* _Task statement_: Render the lines from the line with "You are a computer-use" to the line with "tap(691, 416)" as a Markdown table with the columns No. and Text, numbering each line and skipping blank lines. Leave the pictures out of the table.

--- START Records ---

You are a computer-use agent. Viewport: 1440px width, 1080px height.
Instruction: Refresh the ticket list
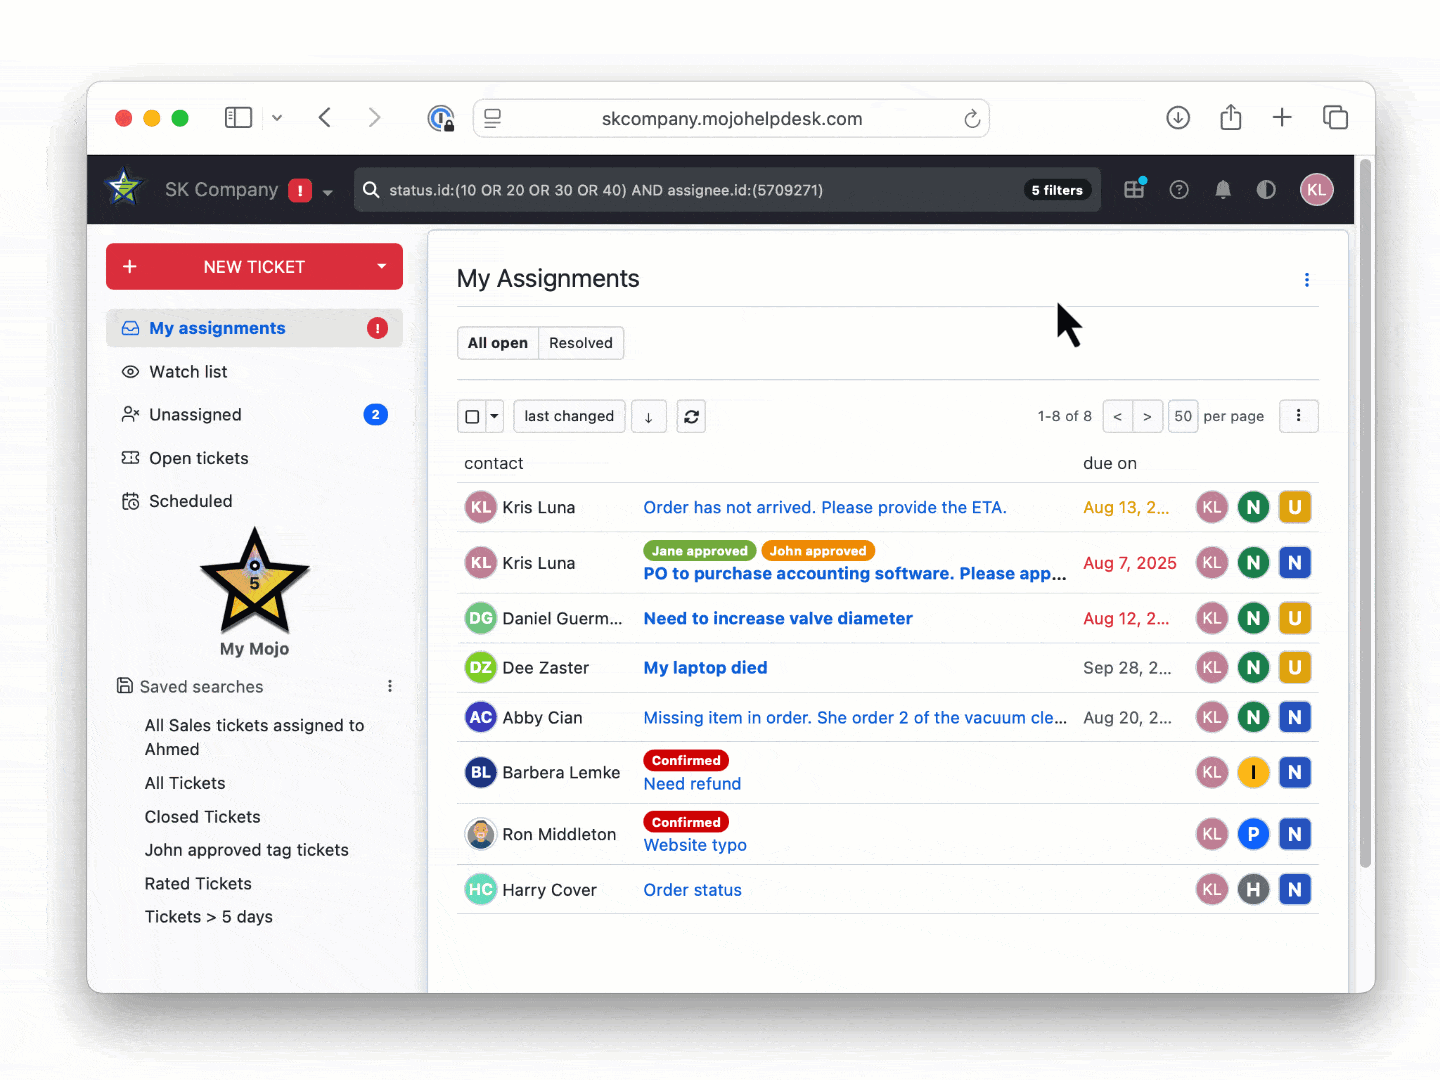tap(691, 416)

--- END Records ---
--- START Records ---

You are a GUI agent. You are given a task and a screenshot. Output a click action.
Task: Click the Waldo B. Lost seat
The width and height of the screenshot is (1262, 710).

--- END Records ---

* _Task answer_:
| No. | Text |
|---|---|
| 1 | You are a computer-use agent. Viewport: 1440px width, 1080px height. |
| 2 | Instruction: Refresh the ticket list |
| 3 | tap(691, 416) |